Les parents de Bassirou Faye vont sans nul doute se réjouir de l’information livrée hier par le procureur Serigne Bassirou Guèye. Tombong Walli, présumé meurtrier de l’étudiant, a été arrêté et placé en garde à vue. En attendant la fin de l’enquête, ce policier, qui n’était pas de service, pourrait être jugé devant la Cour d’assises.


Rédigé par leral.net le Vendredi 17 Octobre 2014 à 00:42 | | 0 commentaire(s)|

Assassinat de l’étudiant Bassirou Faye: Les détails d’une enquête
L’affaire Bassirou Faye, assassiné le 14 août 2014 dans l’enceinte du Campus universitaire, commence à se démêler. La conférence de presse hier du procureur de la République a permis de lever un pan de cet assassinat qui éclabousse encore la Police nationale avec l’arrestation et le placement en garde à vue du présumé meurtrier.

Serigne Bassirou Guèye livre les détails de l’enquête : «L’enquête nous a permis d’avoir une personne sur qui pèsent de forts soupçons d’avoir tiré la balle qui a atteint mortellement Bassirou Faye. J’ai ordonné à la Dic de procéder à son arrestation. Il est en gardé à vue et l’enquête doit être poursuivie.» Il soutient qu’il sera jugé par le Tribunal de droit commun.

En d’autres termes, il fera face à la Cour d’assises. Lors de la conférence, il est resté muet sur l’identité du présumé meurtrier qui bénéfice, dit-il, d’une présomption d’innocence. Au cours des recoupements, son identité a été dévoilée : il s’appelle Tombong Walli.

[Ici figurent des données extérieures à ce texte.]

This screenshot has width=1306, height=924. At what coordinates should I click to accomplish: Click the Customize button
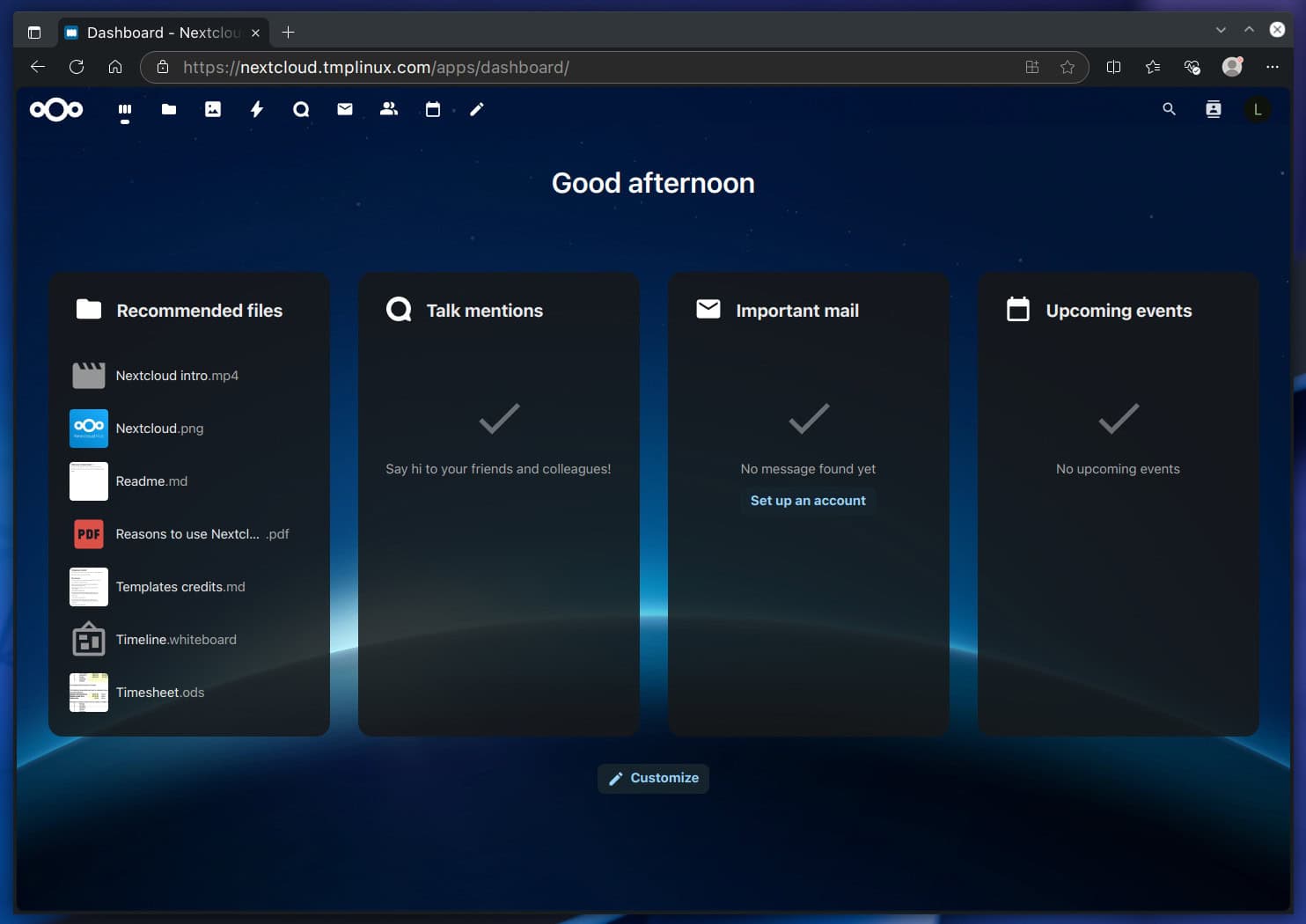click(x=653, y=778)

Entre le 14 août et aujourd’hui, la machine judiciaire n’a pas été grippée malgré la complexité du dossier. Dès l’éclatement de l’affaire, le Parquet a mis en place le dispositif d’enquête nécessaire pour retrouver le tireur.

Il dit : «Nous nous sommes aussitôt après mis à la tâche. Le 15 août, le professeur Victor Mendes nous a donné son rapport, lequel résultait que la mort de Bassirou Faye faisait suite a un traumatisme crânien avec hémorragie interne et externe occasionné par une arme à feu.»

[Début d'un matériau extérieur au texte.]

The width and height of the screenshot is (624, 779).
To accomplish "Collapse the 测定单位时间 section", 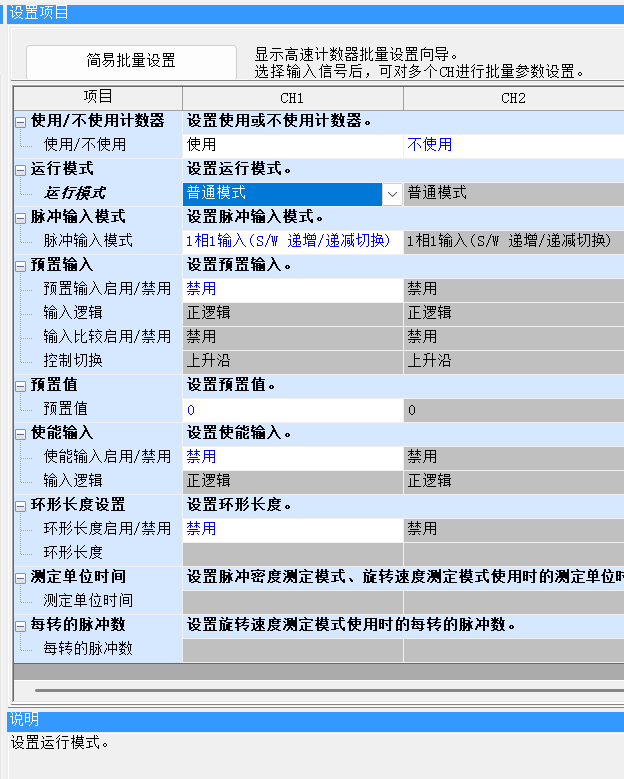I will click(x=21, y=577).
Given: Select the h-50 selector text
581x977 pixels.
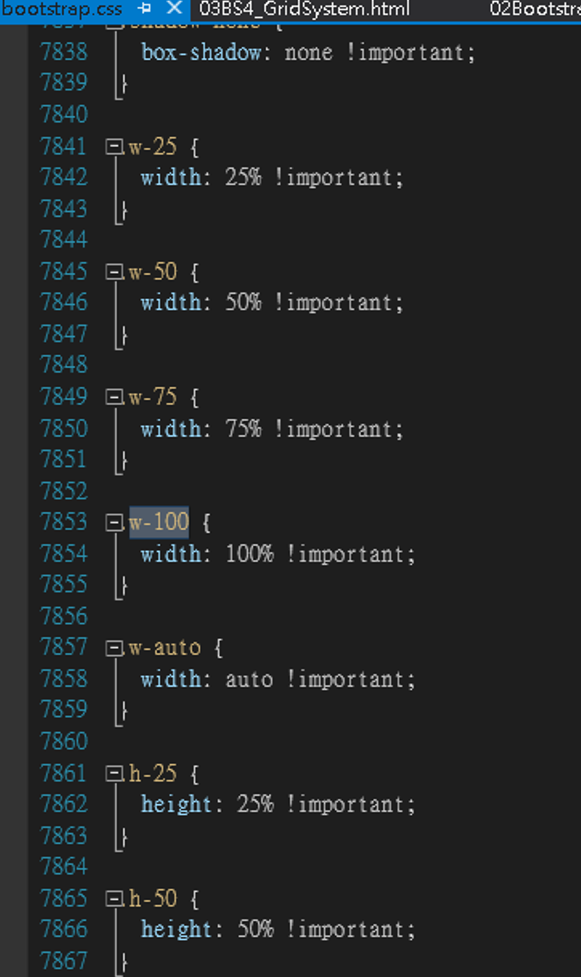Looking at the screenshot, I should [153, 898].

Il ajoute : «Nous avons aussitôt après sollicité l’expertise internationale pour procéder à une expertise balistique. C’est le lieu de remercier les autorités françaises ont mis à notre disposition, M. Alain Miras, expert, celui-ci nous a envoyé un pré rapport».

Au cours de l’exploitation de ce rapport, il a été découvert un étui de cartouche sur le lieu du drame. «Cette cartouche a été conditionnée et envoyée à l’expert. Et après analyse, il a estimé que c’était une cartouche compatible à la balle qui a tué Bassirou Faye», précise-t- il.

Après les analyses techniques et balistiques, la Division des investigations criminelles (Dic) met les bouchées doubles et réussit à dessiner le portrait robot du tireur. Lequel, selon le procureur Bassirou Guèye, a été confondu au cours de l’enquête par le témoin et par les éléments objectifs au cours de l’enquête.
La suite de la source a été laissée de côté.